I'm new (less than a month) and read about the fuel card and instantly thought...No way am I doing that.
I can't remember why I thought that but I know I'll never use one.


----------



## PANewbie (Jan 8, 2016)

I like it for it's convenience of being able to have my gas used for driving taken directly out of my driving total rather than using my own personal account. The discount isn't anything huge but it's better than nothing. For me it's about the convenience


----------



## Maven (Feb 9, 2017)

For most of us, gas is one of the biggest, if not the biggest expense. Uber's *Fuel Rewards card* is supposed to help driver/partners. However, Uber only guarantees a 1-1/2% discount.

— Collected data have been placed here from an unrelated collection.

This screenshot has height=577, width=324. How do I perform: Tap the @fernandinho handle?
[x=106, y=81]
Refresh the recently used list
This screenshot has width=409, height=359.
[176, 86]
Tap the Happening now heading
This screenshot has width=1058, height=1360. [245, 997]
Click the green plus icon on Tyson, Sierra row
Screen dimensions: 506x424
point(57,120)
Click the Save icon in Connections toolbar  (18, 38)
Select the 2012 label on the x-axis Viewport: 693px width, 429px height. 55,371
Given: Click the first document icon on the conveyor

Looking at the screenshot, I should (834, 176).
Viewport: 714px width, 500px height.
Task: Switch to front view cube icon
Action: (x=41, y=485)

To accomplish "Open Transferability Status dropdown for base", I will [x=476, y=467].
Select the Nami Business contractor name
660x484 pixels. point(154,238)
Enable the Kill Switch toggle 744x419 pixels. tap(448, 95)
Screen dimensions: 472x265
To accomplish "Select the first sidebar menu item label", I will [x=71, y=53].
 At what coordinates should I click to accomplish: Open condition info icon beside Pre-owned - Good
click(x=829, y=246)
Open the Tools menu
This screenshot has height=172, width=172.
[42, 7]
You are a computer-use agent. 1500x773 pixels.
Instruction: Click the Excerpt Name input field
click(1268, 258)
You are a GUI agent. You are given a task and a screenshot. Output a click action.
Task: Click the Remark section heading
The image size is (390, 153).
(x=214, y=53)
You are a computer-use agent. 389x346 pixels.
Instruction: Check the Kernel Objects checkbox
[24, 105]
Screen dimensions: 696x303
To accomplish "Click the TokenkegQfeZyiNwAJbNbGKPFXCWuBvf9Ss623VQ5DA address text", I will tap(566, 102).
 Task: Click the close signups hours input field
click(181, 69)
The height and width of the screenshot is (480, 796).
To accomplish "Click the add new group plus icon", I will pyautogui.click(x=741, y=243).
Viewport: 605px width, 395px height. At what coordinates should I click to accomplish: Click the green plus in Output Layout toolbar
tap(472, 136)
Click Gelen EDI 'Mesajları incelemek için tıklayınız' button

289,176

A bigger problem is that it must be used a a credit card, not a debit card, which would allow the cash discount available at many of the cheapest gas stations.

I have tried Uber's *Fuel Rewards card* for several months and can say it works as advertised. However, there are several ways to get a larger discount.

1. Use the *GasBuddy *App to find the cheapest gas station in your region. I have seen over a $1 per gallon variation in price at stations one block from each other.

2. Enroll in the *Cumberland Farms SmartPay* rewards program, which offers a 10 cent (over 4% discount at current prices) discount. I have found that the cheapest gas in my region is available this way.

3. Use a credit card that offers a better discount (2% to 3%) at gas stations that offer the same price for cash or credit. *NerdWallet *offers comparisons.

4. Be wary of "No name" gas stations. There is no way of knowing the source of the gasoline. These stations often buy from the cheapest supplier. The *quality *may vary from day-to-day.

*Please reply with your own methods of getting the best quality gas at the lowest price.*

Disclaimer: I do not receive any kind of compensation and I am not associated with any of the companies (other then Uber) mentioned above.


----------



## wk1102 (Dec 25, 2015)

She'll and Cumberland farms are good. athe shell you can link your Uber gas card to their field rewards and you get 10c off gallon plus around 3% with the Uber card. 

I like it, lots of people complain because gad you buy thur-Sat won't post till the following week. but for me, I like it


----------



## Taiwwa (Aug 7, 2016)

But there is a discount, no? I've been using exxon gift cards bought through ebay.


----------



## tohunt4me (Nov 23, 2015)

Taiwwa said:


> It looks like the fuel card makes you eligible for 5-9 cent discounts per gallon at most stations? Is that the case?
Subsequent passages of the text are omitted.